The beginning of the solution can be worded differently. Write $f(z)=a(z+g(z))$. If you can find a region where $g$ is a strict contraction, then $z+g(z)$ is injective there (easy to see). The rest is about getting $|g'|<1$. 
A: Alternatively,try to find the minimum $ρ>0$ such that if $f(z_1)=f(z_2)$ then $z_1\neq z_2$.
This has logic because the $z_1,z_2$ that have the property $(1)$ lie in a disk centred at $0$. So all the others will be outside.
Now let $z_1,z_2$ such that $f(z_1)=f(z_2)$ .Then from the hint we have $a(z_2-z_1)+c_2(z_2^2-z_1^2)+...+c_n(z_2^n-z_1^n)+...=0$ $(*)$ with $$c_n=\frac {f^{(n_)}(0)}{n!}$$.

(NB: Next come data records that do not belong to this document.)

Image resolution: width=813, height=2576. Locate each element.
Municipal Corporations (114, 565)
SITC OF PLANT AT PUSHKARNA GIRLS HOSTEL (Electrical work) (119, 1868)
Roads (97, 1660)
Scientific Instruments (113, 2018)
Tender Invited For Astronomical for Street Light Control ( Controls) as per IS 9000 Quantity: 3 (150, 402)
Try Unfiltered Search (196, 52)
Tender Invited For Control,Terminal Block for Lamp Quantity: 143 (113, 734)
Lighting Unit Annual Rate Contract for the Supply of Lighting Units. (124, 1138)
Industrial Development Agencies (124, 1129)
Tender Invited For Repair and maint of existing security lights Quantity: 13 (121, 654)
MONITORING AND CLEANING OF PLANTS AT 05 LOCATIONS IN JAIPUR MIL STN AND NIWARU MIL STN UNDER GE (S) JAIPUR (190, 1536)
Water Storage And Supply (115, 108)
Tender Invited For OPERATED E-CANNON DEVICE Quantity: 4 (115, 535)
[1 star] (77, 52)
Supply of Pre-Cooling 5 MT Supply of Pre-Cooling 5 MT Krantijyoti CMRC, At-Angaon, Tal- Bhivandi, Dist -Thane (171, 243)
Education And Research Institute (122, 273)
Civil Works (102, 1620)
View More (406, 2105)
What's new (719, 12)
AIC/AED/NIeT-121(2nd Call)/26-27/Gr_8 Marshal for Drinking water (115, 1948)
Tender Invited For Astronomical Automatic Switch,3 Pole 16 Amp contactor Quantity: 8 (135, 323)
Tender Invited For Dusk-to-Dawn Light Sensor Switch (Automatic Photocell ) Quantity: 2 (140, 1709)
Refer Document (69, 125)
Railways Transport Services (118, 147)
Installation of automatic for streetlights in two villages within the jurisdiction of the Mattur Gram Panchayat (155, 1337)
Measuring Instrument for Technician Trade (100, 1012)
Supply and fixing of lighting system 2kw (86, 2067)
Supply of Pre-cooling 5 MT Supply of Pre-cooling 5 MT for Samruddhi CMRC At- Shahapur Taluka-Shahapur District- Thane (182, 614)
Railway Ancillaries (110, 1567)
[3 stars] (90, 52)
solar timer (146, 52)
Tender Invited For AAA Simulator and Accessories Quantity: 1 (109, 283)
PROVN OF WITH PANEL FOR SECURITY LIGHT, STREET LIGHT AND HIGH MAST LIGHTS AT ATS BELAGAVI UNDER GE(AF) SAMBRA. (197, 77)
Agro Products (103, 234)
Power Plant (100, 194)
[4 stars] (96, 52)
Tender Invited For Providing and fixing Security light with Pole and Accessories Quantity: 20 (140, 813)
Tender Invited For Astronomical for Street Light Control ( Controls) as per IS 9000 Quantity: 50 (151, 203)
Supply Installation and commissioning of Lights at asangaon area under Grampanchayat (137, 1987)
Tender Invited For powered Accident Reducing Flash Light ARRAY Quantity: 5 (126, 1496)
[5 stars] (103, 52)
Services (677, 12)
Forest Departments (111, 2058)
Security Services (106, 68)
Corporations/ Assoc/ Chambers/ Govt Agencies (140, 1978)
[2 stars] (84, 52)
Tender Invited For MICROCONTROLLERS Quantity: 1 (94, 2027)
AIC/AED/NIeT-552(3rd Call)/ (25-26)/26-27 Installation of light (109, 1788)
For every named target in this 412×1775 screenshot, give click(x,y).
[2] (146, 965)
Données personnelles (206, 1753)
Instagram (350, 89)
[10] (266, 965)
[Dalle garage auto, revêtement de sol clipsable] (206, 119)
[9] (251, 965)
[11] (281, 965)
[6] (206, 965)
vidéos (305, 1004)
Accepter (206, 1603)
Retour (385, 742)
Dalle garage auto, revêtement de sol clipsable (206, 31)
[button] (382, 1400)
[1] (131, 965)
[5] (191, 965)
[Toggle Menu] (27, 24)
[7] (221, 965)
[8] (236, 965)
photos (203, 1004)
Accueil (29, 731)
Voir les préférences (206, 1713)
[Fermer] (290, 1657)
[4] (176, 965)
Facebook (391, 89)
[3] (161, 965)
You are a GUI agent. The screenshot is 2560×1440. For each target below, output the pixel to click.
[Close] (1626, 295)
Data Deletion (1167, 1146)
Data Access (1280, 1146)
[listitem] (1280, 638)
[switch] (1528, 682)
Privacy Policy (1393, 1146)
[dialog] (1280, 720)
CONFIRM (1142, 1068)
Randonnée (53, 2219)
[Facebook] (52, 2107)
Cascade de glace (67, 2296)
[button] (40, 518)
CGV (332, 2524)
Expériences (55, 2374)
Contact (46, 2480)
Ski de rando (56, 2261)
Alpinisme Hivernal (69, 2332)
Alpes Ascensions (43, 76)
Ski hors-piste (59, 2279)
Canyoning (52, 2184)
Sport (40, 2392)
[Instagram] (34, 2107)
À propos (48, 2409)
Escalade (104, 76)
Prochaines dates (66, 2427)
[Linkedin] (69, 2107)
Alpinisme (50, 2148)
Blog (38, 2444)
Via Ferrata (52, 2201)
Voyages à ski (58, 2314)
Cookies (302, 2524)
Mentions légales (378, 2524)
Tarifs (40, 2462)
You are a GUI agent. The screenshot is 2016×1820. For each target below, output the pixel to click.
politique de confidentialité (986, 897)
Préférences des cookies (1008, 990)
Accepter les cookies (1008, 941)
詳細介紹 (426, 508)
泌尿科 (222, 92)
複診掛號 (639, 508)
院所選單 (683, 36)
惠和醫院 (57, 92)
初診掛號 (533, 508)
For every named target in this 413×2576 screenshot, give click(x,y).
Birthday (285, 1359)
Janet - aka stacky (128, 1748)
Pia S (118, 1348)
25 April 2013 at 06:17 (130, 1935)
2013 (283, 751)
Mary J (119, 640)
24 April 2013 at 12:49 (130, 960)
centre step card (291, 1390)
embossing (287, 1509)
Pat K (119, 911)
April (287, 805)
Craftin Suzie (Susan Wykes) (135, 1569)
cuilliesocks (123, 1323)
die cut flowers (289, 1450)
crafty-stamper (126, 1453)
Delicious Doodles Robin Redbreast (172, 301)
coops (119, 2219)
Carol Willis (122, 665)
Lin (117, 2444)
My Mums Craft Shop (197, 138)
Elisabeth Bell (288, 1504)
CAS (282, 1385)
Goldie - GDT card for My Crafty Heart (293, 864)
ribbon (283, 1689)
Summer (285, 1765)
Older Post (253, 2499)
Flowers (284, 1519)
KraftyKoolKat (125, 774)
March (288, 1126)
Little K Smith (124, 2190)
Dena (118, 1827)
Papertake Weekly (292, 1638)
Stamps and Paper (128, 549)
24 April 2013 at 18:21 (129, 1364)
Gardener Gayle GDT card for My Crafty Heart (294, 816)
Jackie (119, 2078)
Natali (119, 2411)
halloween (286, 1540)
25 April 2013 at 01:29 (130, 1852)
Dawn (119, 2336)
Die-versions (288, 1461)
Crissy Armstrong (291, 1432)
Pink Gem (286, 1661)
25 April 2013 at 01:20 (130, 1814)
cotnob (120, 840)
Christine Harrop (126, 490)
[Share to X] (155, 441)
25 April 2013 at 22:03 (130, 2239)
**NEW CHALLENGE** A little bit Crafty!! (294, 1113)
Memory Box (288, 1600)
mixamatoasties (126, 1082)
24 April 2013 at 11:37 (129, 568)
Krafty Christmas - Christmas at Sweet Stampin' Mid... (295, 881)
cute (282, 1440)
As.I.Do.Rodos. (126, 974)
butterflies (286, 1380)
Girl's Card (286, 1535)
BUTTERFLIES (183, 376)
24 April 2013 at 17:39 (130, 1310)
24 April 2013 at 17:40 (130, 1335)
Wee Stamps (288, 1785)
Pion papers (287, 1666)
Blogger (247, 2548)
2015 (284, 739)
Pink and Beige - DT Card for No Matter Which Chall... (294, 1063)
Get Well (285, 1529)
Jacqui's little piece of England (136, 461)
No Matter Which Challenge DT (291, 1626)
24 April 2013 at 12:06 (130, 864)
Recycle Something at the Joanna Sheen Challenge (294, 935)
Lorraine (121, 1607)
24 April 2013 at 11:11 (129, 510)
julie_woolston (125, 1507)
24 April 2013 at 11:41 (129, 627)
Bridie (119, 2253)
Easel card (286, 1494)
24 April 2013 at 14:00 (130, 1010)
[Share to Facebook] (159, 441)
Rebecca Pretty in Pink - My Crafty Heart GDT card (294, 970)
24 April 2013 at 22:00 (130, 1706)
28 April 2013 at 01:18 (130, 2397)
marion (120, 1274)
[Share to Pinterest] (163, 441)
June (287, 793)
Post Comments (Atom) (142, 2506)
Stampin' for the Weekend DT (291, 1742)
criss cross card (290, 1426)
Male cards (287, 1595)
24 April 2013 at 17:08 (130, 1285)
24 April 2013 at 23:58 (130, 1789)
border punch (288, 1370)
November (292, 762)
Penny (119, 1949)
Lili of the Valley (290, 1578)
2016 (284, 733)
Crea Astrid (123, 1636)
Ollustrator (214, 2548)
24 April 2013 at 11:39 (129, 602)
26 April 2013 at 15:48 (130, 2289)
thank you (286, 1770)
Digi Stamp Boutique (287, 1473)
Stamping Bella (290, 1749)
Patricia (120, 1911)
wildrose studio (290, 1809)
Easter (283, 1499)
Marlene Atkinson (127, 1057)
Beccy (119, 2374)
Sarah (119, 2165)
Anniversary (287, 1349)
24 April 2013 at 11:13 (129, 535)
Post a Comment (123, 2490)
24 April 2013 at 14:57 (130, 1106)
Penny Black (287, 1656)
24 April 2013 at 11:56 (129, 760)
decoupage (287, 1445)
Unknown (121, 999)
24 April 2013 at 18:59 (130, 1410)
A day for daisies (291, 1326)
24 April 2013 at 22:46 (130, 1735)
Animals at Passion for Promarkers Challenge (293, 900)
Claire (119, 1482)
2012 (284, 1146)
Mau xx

Now for these $z_2\neq z_1$ we can divide with $z_2-z_1$ the $(*)$.Until when you can divide with $z_2-z_1$? I mean which is the biggest $k$ such that if you divide with $(z_2-z_1)^k$ everything is OK?
A: We have f(0) = 0 and f'(0) $\ne$ 0.  Let c > 0 be such that f has no zeros other than 0 in |z| < c, and for some $z_1, z_2$ in this domain we have $f(z_1) = f(z_2)$ .  We have
$2 \pi if(z_1) = \oint_{|z| = c} f(z)/(z- z_1)dz = 2 \pi if(z_2) = \oint_{|z| = c} f(z)/(z- z_2)dz.$  So these two integrals are equal.
This gives $\oint_{|z| = c} [f(z)/(z- z_1)] -[f(z)/(z- z_2)] dz = 0$ and
$\oint_{|z| = c} f(z)(z_1- z_2)/[(z-z_1)(z-z_2)] dz  = 0.$
If f(z) $\ne$ 0 in this domain (except at zero) there are two cases:
1.  f(z) does not have period 2$\pi$. Then the only term in this last integral that can be 0 is $(z_1- z_2)$ so we conclude $z_1= z_2$ in this domain.
2.  f(z) is periodic in $2\pi$.  Then f($2\pi$) = 0.  Then c must be less than
the smallest divisor of $2\pi$ in which f is periodic.
Suppose $f(z_0) = 0$ where $z_0 \ne$ 0 and |$z_0$| is the smallest modulus of the zeros of f (outside of 0).   Then $f(z_0) = f(0)$, so we have a duplicate value. 
Thus c must be less than the modulus of the nearest zero or singularity of f. 
If there is a smaller bound on c this argument does not show it.